Patients with cystic fibrosis (CF) who carry certain mutations in the HFE gene, which are also behind an iron overload disorder, have poorer lung function that declines faster and a higher risk of CF-related diabetes (CFRD) and intestinal blockage, a study reports.
These findings support the idea that HFE variations can be genetic modifiers of CF, that is, genetic factors that change the clinical manifestations and outcomes of the disease.
The study, “Mutations in the HFE gene can be associated with increased lung disease severity in cystic fibrosis,” was published in the journal Gene.
Several gene variations other than those affecting the CFTR gene, the defective gene in CF, have been identified that potentially influence CF symptom presentation, in particular the severity of lung disease.
The rate of lung function decline varies between patients, regardless of whether or not they have the same type of CFTR mutation. Such variability may result from “non-CFTR genetic modifiers, differences in environmental factors, or access to multidisciplinary clinical care,” according to the researchers.
In an earlier and smaller study, scientists found that CF patients who inherited a gene mutation in HFE also had more severe lung disease than those without the mutation.
Mutations in this gene underlie a condition called hereditary hemochromatosis, which causes the body to absorb too much iron from the diet and results in iron buildup inside cells and tissues.
A single copy of an HFE mutation usually does not result in hemochromatosis, but it may increase the risk of liver disease, neurodegenerative disease, type 2 diabetes, and cancer, “suggesting either impaired iron handling … or some iron-independent function of HFE may contribute to other risk factors for these diseases,” the researchers wrote.
In this study, the same team of researchers further investigated the association between HFE gene mutations and CF outcomes, including lung disease severity, risk of CFRD, and bowel obstruction disorders — namely meconium illeus or distal intestinal obstruction syndrome — in adults with CF.
A group of 163 adult CF patients was recruited from the Prince Charles Hospital in Queensland, Australia. In each patient, HFE was genotyped and screened for mutations, the results of which were correlated with lung disease severity, prevalence of diabetes, and history of bowel problems.
From the overall studied population, 61 (37.4%) patients carried an HFE mutation — 37 had the H63D mutation, 21 carried the C282Y mutation, and three patients had both mutations. Nearly all individuals had a single copy of each mutation.
Patients who carried the C282Y mutation — the most common cause of hereditary hemochromatosis — had poorer lung function and a significantly faster decline in lung capacity. Compared with patients with a normal HFE, those with the C282Y mutation had a lower predicted percentage of forced expiratory volume in one second (FEV1), 66% versus 54%, respectively; the decline in FEV1 was also more accelerated, less than 80 mL per year versus 110 mL per year, respectively.
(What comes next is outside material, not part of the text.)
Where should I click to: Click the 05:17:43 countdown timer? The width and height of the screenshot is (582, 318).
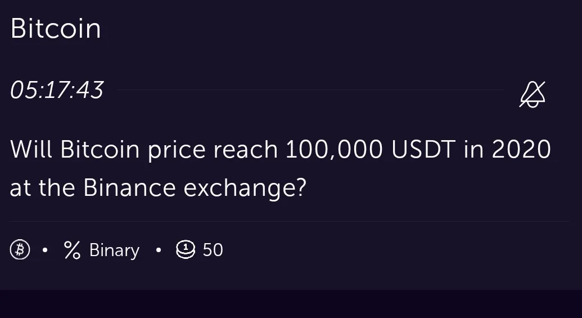[x=56, y=90]
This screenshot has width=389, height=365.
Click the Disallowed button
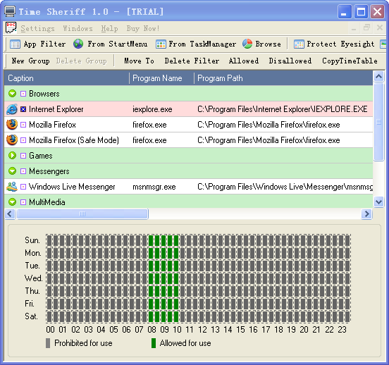coord(290,61)
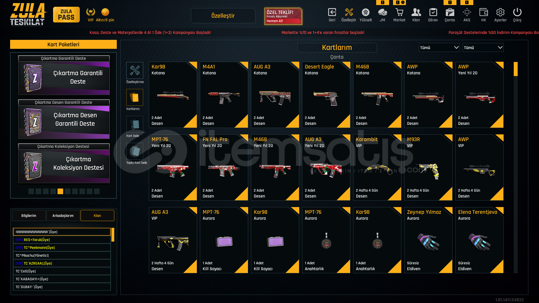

Moreover, the presence of a C282Y mutation was significantly correlated with a higher prevalence of CFRD (58% versus 33% in those not having the mutation), and a trend toward increased bowel obstruction (38% versus 19%).
In addition, H63D mutations also seemed to affect CF manifestations, but to a lesser extent. Patients carrying these mutations experienced accelerated decline in lung capacity and an increased risk for having bowel obstruction.
The serum iron levels did not differ between CF patients with distinct HFE mutations, suggesting that a single copy of one of these mutations was not sufficient to cause widespread iron overload in CF patients. However, the team reasoned that it may be enough to worsen any iron mishandling caused by CFTR mutations in cells, aggravating CF manifestations.
Overall, the team concluded that the results support a role for HFE gene mutations, in particular C282Y, as genetic modifiers that accelerate lung function decline and increase the odds of gastrointestinal complications in CF patients.
“Screening the CF population for the presence of HFE mutations may be useful to identify patients at risk of iron-related disease modulation,” the researchers wrote.
They also call for more research to understand if ” interventions that target iron availability should be introduced to potentially ameliorate HFE mutation-mediated modulation of CF disease outcomes.”